• _The data_
Start of Block

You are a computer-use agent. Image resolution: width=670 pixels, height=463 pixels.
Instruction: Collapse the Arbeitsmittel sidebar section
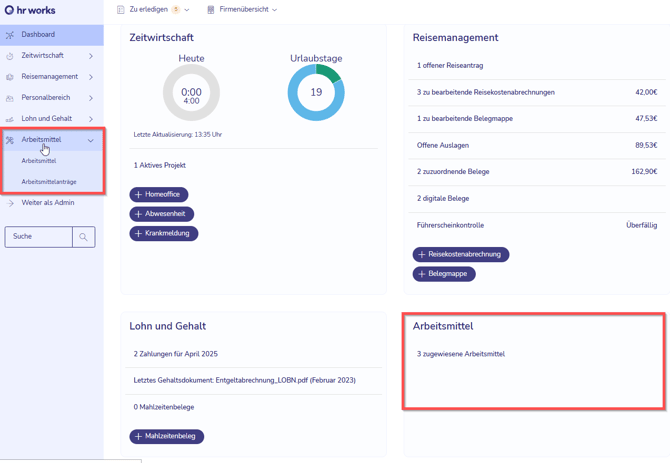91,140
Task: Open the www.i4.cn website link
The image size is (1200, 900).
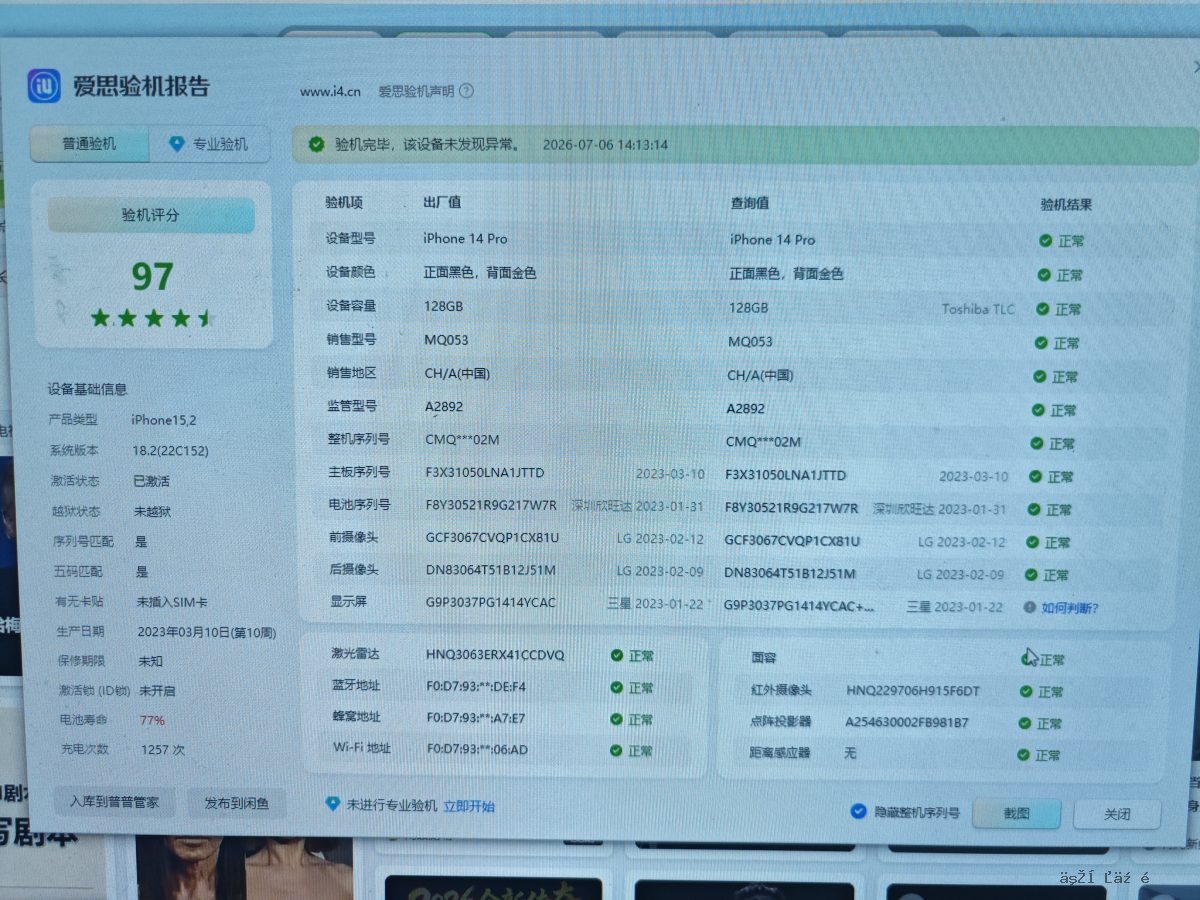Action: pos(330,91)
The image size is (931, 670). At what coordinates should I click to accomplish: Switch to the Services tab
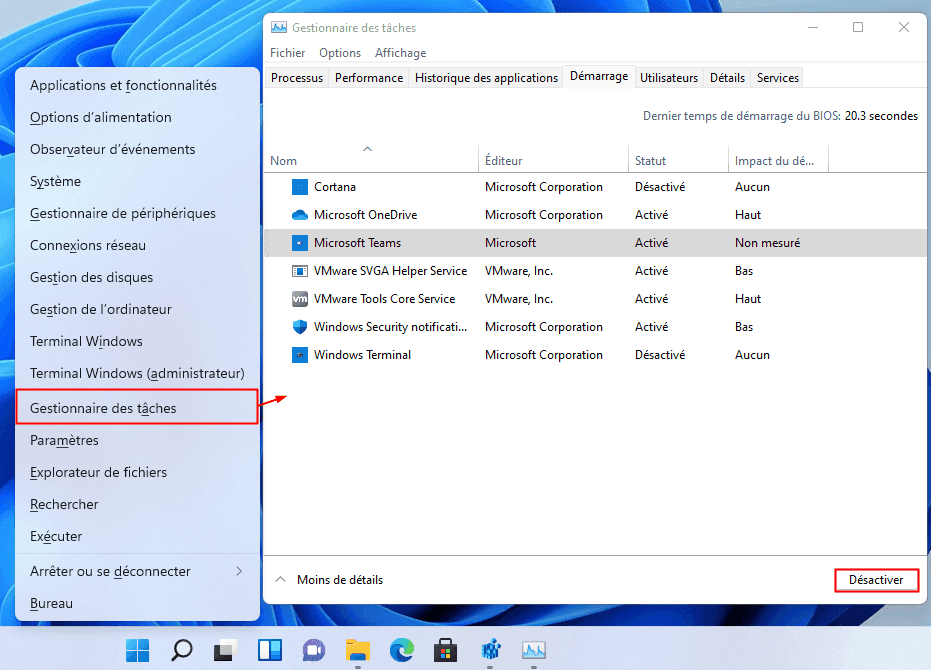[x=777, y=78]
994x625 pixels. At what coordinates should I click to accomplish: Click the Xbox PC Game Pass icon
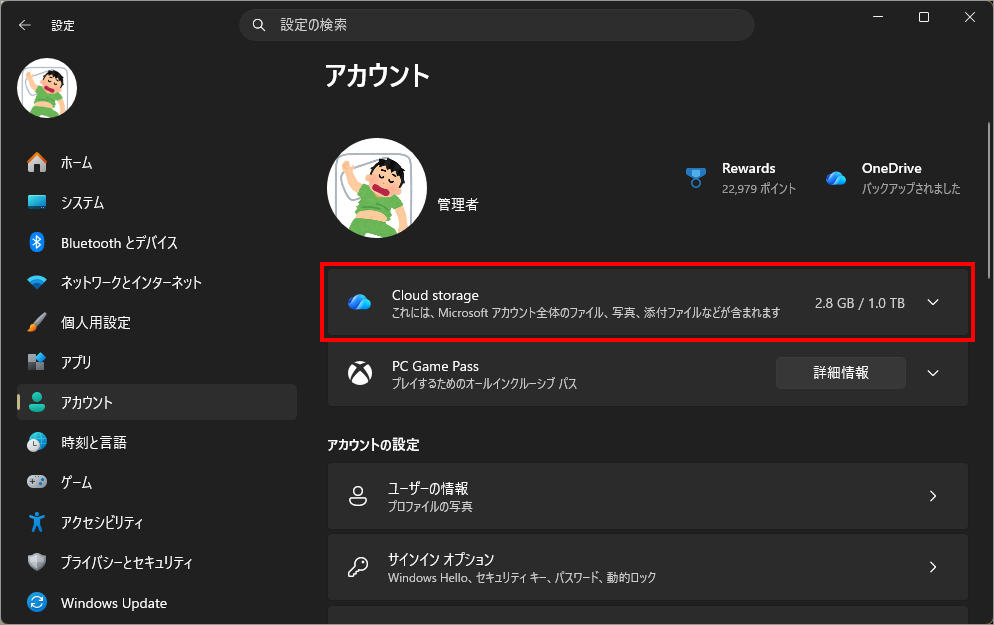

End of Block
Start of Block

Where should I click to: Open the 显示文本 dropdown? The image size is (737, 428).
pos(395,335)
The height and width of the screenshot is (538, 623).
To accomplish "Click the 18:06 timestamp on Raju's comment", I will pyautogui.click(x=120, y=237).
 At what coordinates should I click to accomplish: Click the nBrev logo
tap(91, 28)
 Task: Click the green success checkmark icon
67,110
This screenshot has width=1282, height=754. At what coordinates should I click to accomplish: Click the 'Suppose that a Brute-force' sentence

End of Block

• _About this exercise_
Everything between and including the line above containing "Task: Open the www.i4.cn website link" and the line containing "994x625 pixels. At" should be reproduced exactly, with pictures excluded.

• _Exercise answer_
Task: Open the www.i4.cn website link
The image size is (1200, 900).
Action: pos(330,91)
The image size is (931, 670). At what coordinates should I click to accomplish: Switch to the Services tab
[x=777, y=78]
994x625 pixels. At what coordinates should I click to accomplish: Click the Xbox PC Game Pass icon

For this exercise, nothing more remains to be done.